_Textauszug_.
__________

Europas Plebiszit-Skepsis

Ein Drittel der EU-Mitglieder mit Europa-Abstimmungen

Nur sechsmal in NEIN in über vierzig Jahren

Zwar haben 25 der 28 Mitgliedstaaten der Europäischen Union seit 1945 als demokratische Länder mindestens einmal Volksabstimmungen durchgeführt (die Ausnahmen sind Deutschland, Bulgarien und Zypern), aber nur neun von ihnen haben dies auch bei europapolitischen Themen praktiziert. Der Grund dafür liegt auf der Hand: Wo es um gemeinsame europäische Fragen geht, kann ein nationales Plebiszit für sich nicht höhere demokratische Legitimität beanspruchen als die demokratische Willensbildung in den europäischen Partnerländern.

__________

_Erfasste Daten_.
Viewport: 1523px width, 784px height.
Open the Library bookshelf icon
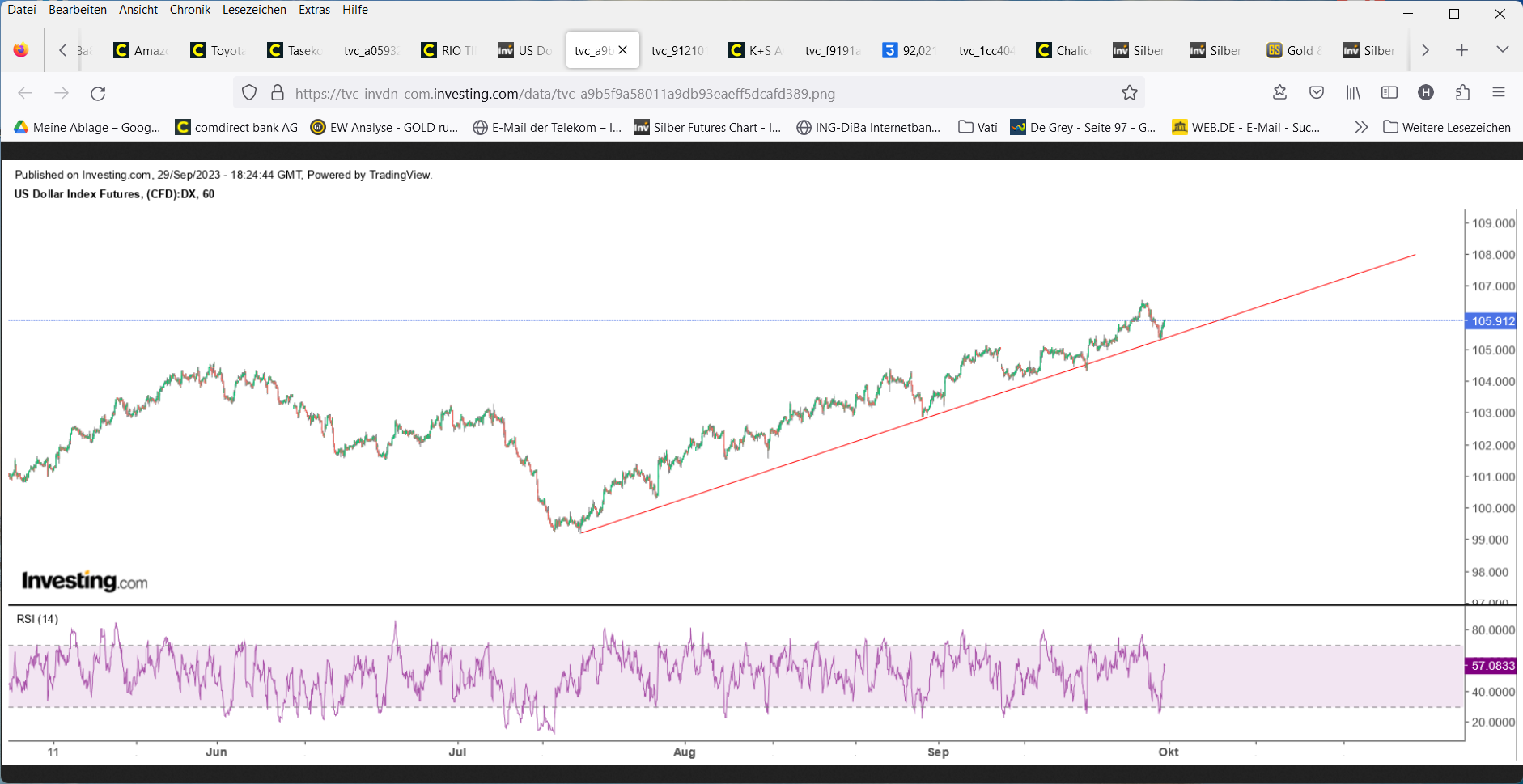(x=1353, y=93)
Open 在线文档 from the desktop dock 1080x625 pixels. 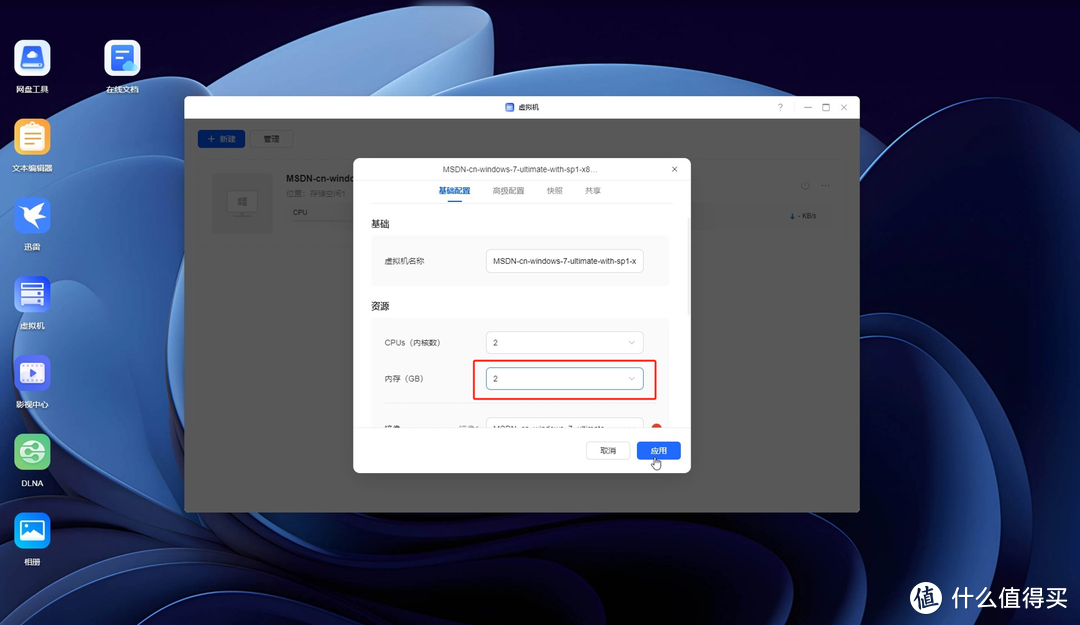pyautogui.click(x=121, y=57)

__________

_Aufgabenstellung_.
1 - Gib den Text über Europa-Abstimmungen in der EU wörtlich wieder, beginnend bei „Zwar haben 25“ und endend bei „den europäischen Partnerländern.“.
2 - Bitte schreibe den Text über Europa-Abstimmungen in der EU im Anschluss an seinen letzten Satz weiter.

_Lösungen_.
1 -
Zwar haben 25 der 28 Mitgliedstaaten der Europäischen Union seit 1945 als demokratische Länder mindestens einmal Volksabstimmungen durchgeführt (die Ausnahmen sind Deutschland, Bulgarien und Zypern), aber nur neun von ihnen haben dies auch bei europapolitischen Themen praktiziert. Der Grund dafür liegt auf der Hand: Wo es um gemeinsame europäische Fragen geht, kann ein nationales Plebiszit für sich nicht höhere demokratische Legitimität beanspruchen als die demokratische Willensbildung in den europäischen Partnerländern.

2 -
Diese Problematik wurde durch das griechische Referendum über die europäischen Finanzhilfen vom 5. Juli 2015 unabhängig vom Ergebnis neu belebt. Zur sinnvollen Einordnung sind dabei einige Fakten hilfreich:

Zunächst ist bemerkenswert, dass trotz einer gewaltigen Medienkampagne die Beteiligung am griechischen Referendum vom mit 62, 5 Prozent knapp unter der Beteiligung an der letzten Parlamentswahl vom 25. Januar 2015 lag (63,8 Prozent). Besonders deutlich ist der Abstand zu den beiden einzigen anderen Nachkriegsreferenden in Griechenland: 1946 und 1974 wurde jeweils über Staatsform abgestimmt (Republik oder Monarchie) und es beteiligten sich 86,6 Prozent bzw. 75,6 Prozent der wahlberechtigten Griechen.

In den heutigen 28 Mitgliedsstaaten der Europäischen Union fanden bisher 33 Referenden in 20 Ländern zu Europa-Themen statt: das erste am 10. Mai 1972 in Irland über den EU-Beitritt und das letzte Referendum nunmehr am 5. Juli 2015 in Griechenland zu den Bedingungen europäischer Finanzhilfen.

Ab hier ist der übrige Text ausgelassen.